Après des discussions interminables, des guerres intestines qui désolèrent l’Afghanistan, et pendant lesquelles l’Angleterre respira plus à l’aise de ce côté, le châh de Perse vit la province d’Hérat se ranger de nouveau sous son autorité. Le prince afghan, Khamrân-Mirza, qui était en possession d’Hérat en 1829, craignant la puissance du souverain de Kaboul, se fit vassal du roi de Perse pour avoir un protecteur.

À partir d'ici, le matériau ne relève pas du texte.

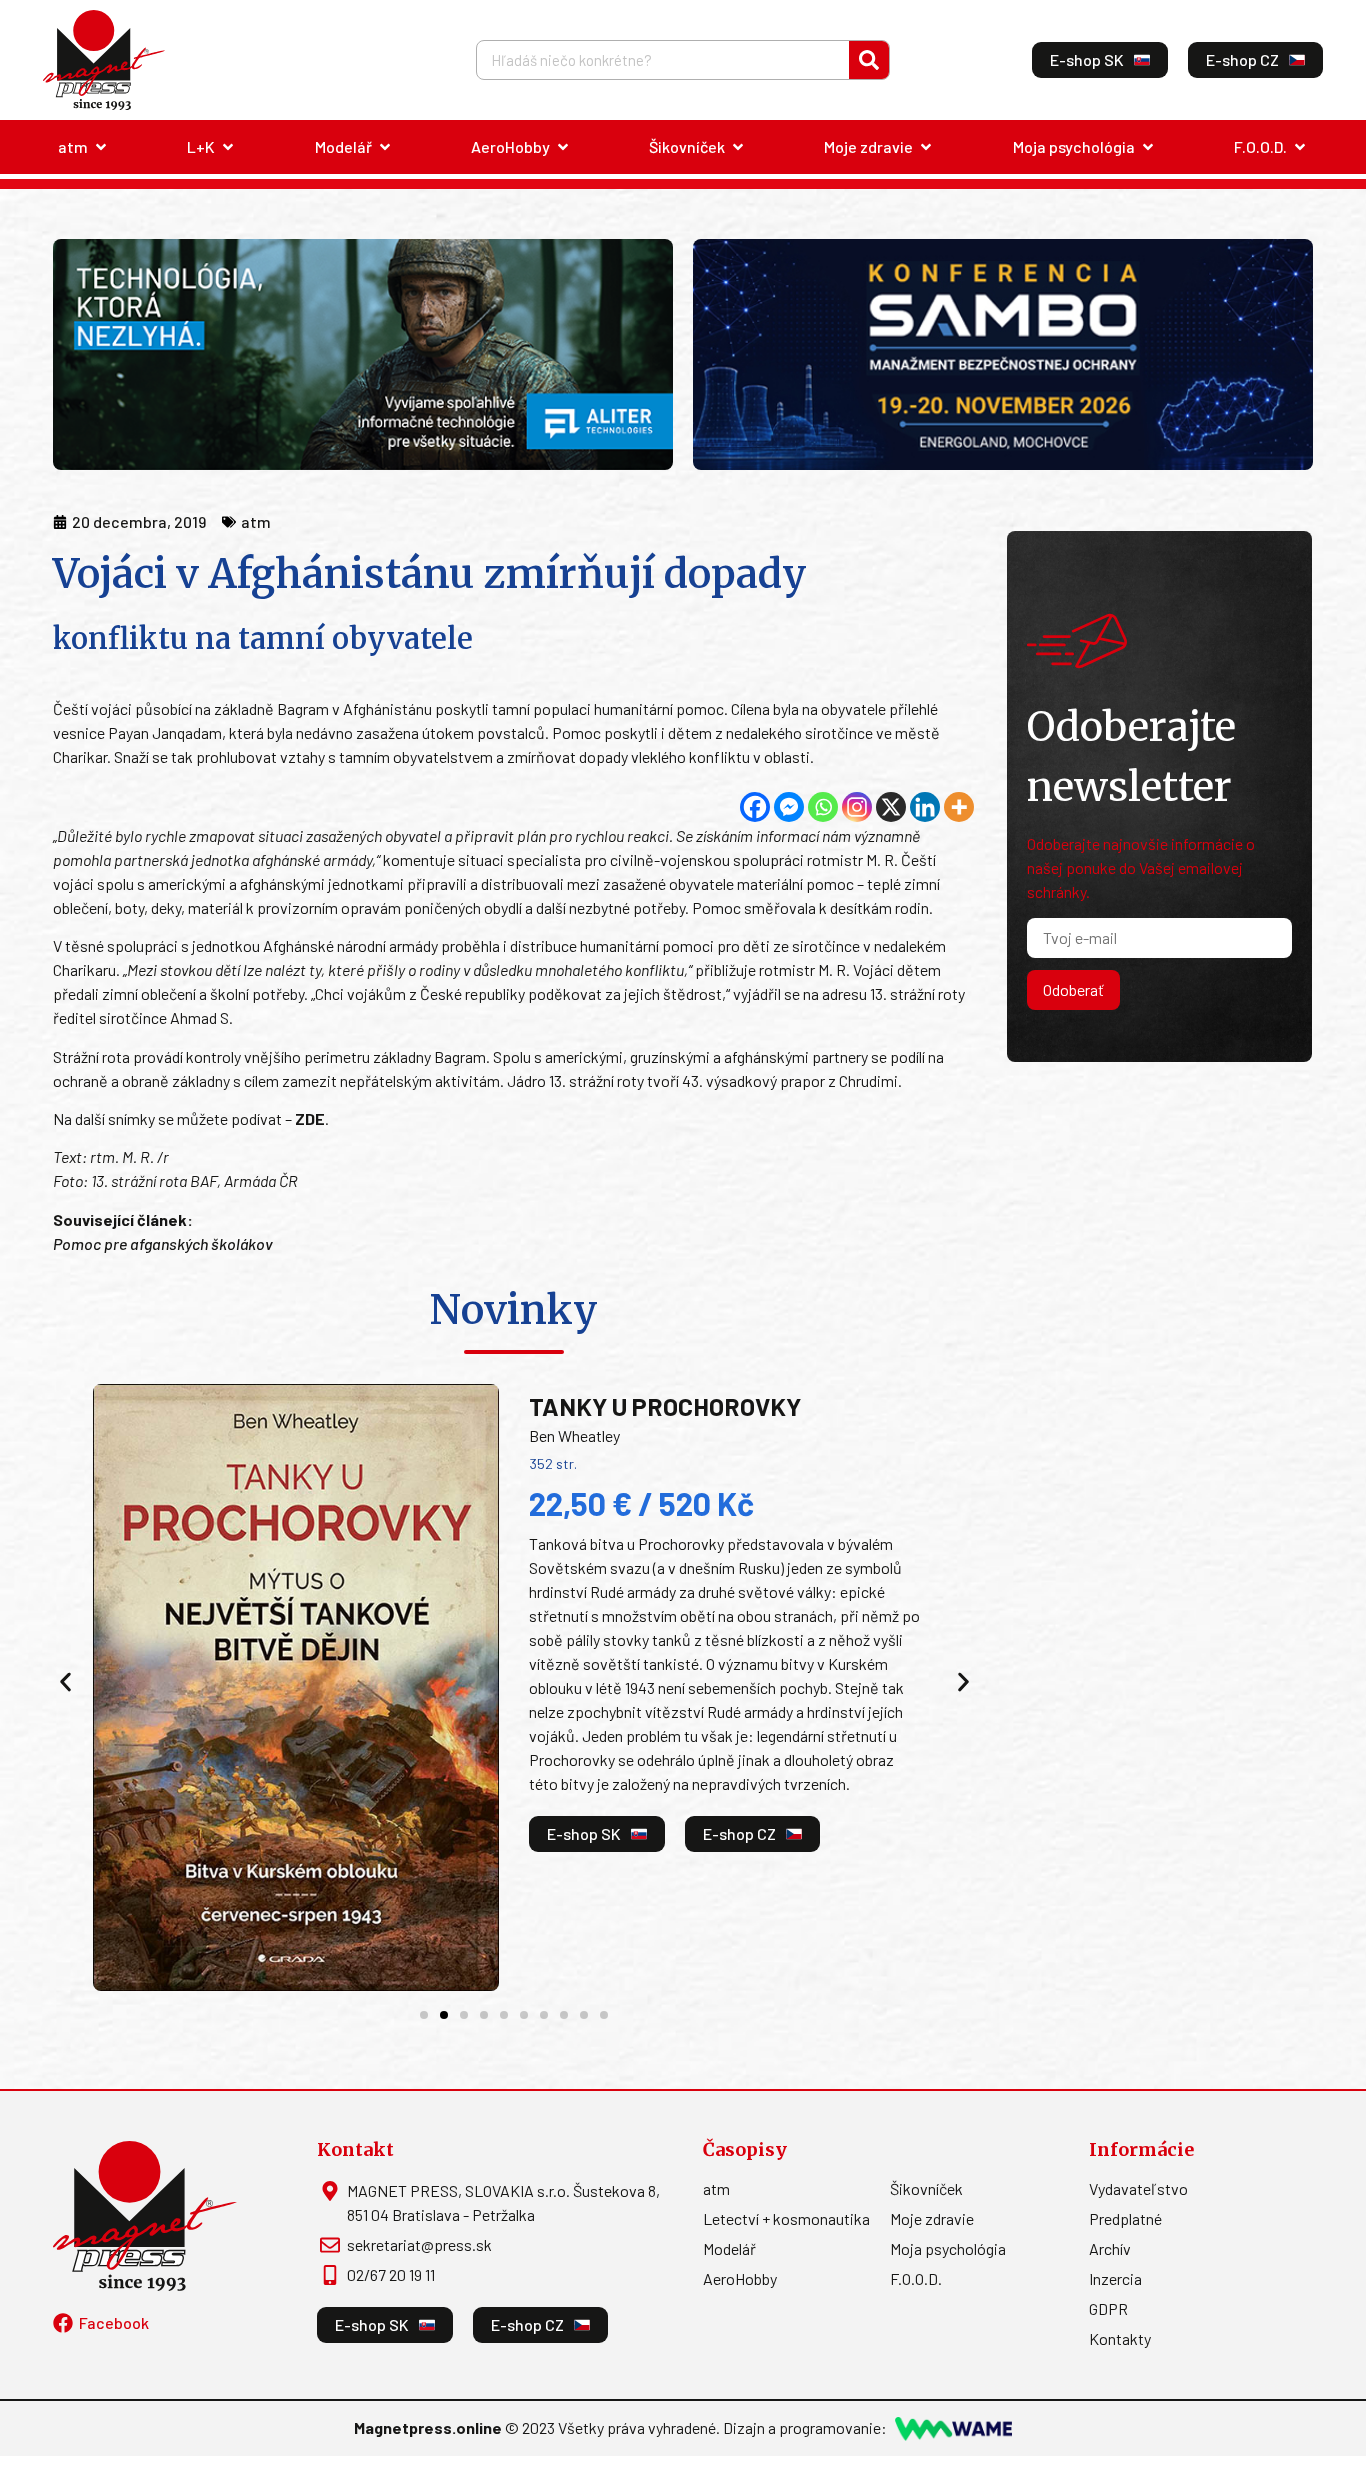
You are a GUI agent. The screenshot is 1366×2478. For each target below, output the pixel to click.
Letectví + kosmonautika (786, 2218)
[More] (959, 807)
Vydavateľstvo (1138, 2188)
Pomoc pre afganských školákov (163, 1243)
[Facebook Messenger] (789, 807)
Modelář (729, 2248)
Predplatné (1125, 2218)
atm (716, 2188)
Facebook (114, 2322)
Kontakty (1120, 2338)
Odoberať (1073, 989)
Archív (1110, 2248)
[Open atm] (101, 147)
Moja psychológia (948, 2248)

Il vint à Téhéran recevoir son investiture des mains mêmes de Feth-Ali-Châh, le reconnut pour son seigneur suzerain, et s’engagea à lui payer un tribut annuel. Cela se passait sous les yeux de l’Angleterre et sans aucune opposition de sa part : elle trouvait sans doute son avantage dans cette union du prince d’Hérat et du roi de Perse, qui tenait l’Afghanistan en échec.

Les Persans paraissent avoir toujours eu une grande prédilection pour Hérat, car voici comment leurs écrivains s’expriment à son sujet dans leur langage métaphorique : « Le monde est une mer au sein de laquelle le Khorassân est une huître à perles ; Hérat est la perle renfermée dans cette coquille. » — Et encore : « Si l’on te demande quelle est la ville la plus excellente, et si tu veux répondre la vérité (restriction toute persane), tu diras que c’est Hérat. » — Voilà sans doute d’excellentes raisons pour que le châh ait cherché à rattacher à sa tourâh cette perle qui en était tombée.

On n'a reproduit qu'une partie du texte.